Pemda DIY targetkan sembilan koperasi bertranformasi digital pada 2026 750x536 1

Dorong Ekonomi Digital, Pemda DIY Targetkan 9 Koperasi Modern pada 2026

Yogyakarta, Lingkar.news – Dinas Koperasi dan Usaha Kecil Menengah (UKM) Daerah Istimewa Yogyakarta (DIY) menargetkan sembilan koperasi melakukan transformasi digital pada 2026. Langkah ini diambil guna memperkuat posisi koperasi sebagai sokoguru perekonomian nasional.

Kepala Dinas Koperasi dan UKM DIY, Agus Mulyono, pada Rabu (22/7/2026) menyatakan bahwa target tersebut mencakup pengembangan koperasi modern yang telah menerapkan digitalisasi dan inovasi usaha.

“Untuk target 2026, sebanyak sembilan koperasi modern yang tentunya telah melakukan digitalisasi dan inovasi dalam pengembangan usahanya,” ujar Agus pada peringatan Hari Koperasi Nasional (Harkopnas) Ke-79 di Yogyakarta.

Agus menambahkan bahwa digitalisasi koperasi menjadi prioritas utama yang selaras dengan kebijakan Kementerian Koperasi guna menciptakan lembaga yang adaptif terhadap perkembangan teknologi dan tantangan ekonomi masa depan.

“Karena itu, ini menjadi momentum mendorong transformasi koperasi agar semakin adaptif terhadap perkembangan teknologi, serta mampu menjawab tantangan ekonomi di masa depan,” jelasnya.

Menurutnya, penguatan tata kelola dan pemberdayaan koperasi merupakan kunci utama dalam mendukung sektor kesehatan koperasi yang berdampak langsung pada penguatan ekonomi daerah secara menyeluruh.

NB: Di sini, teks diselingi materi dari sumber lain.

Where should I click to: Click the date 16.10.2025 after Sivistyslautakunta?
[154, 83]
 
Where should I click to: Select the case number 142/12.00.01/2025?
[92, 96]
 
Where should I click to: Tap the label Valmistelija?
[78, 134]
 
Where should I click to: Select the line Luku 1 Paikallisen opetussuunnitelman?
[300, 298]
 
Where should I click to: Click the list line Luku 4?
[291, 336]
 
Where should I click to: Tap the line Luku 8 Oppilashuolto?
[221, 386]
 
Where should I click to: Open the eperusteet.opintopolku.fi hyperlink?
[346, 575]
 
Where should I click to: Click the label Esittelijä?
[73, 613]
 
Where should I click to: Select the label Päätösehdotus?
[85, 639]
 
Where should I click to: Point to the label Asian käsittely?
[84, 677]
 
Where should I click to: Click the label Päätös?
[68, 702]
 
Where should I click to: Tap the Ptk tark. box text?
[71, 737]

“Penguatan ekonomi di DIY akan berdampak pada berbagai sektor, baik sektor ekonomi, juga sektor kesehatan koperasi. Koperasi sebagai sokoguru perekonomian bangsa semestinya ikut berperan dalam pembangunan ekonomi,” ungkap Agus.

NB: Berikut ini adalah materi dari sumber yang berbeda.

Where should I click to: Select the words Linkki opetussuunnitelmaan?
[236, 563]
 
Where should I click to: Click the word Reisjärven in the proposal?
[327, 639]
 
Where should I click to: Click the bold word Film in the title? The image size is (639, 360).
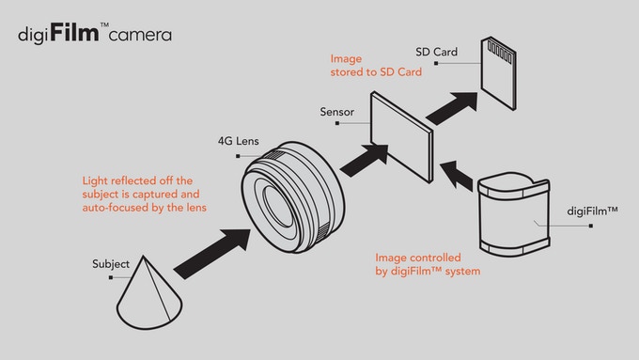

Agus memaparkan data hingga triwulan II 2026, terdapat 387 koperasi berbadan hukum di DIY. Dari jumlah tersebut, sebanyak 186 koperasi telah melaporkan hasil Rapat Anggota Tahunan (RAT), menunjukkan peningkatan dibanding tahun 2025 yang tercatat sebanyak 144 koperasi.

“Untuk tahun 2026, berdasarkan Peraturan Menteri Koperasi Nomor 9 Tahun 2020, penilaian koperasi dengan sistem pemeriksaan kesehatan koperasi. Hingga triwulan II 2026, hasil pemeriksaan menunjukkan 14 koperasi berstatus sehat, dan 30 koperasi berstatus cukup sehat,” papar Agus.

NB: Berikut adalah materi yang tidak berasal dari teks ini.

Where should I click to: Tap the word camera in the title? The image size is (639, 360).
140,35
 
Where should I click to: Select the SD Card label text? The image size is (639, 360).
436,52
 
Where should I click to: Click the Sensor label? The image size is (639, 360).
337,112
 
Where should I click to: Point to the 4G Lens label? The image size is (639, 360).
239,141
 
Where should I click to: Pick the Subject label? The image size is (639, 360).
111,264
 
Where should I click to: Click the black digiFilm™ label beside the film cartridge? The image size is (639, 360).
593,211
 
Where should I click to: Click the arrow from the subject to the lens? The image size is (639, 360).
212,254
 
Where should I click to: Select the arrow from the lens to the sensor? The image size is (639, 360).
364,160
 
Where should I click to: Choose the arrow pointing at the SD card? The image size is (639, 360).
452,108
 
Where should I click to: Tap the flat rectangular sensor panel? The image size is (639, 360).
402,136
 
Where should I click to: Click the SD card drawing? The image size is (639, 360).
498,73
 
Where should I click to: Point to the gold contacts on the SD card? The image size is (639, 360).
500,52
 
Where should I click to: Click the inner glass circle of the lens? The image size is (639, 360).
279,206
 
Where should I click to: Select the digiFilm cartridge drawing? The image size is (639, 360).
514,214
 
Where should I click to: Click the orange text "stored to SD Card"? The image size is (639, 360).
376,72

Kesimpulan dari pernyataan Wakil Gubernur DIY, KGPAA Paku Alam X, adalah perlunya perubahan paradigma koperasi dari gaya konvensional menuju entitas yang lebih modern, inklusif, dan berorientasi digital.

“Sudah saatnya koperasi memiliki wajah baru sebagai koperasi digital, inovatif, dan inklusif. Semoga koperasi di DIY mampu menjadi pilar ekonomi rakyat menuju Indonesia yang maju, adil, makmur, dan sejahtera,” kata KGPAA Paku Alam X.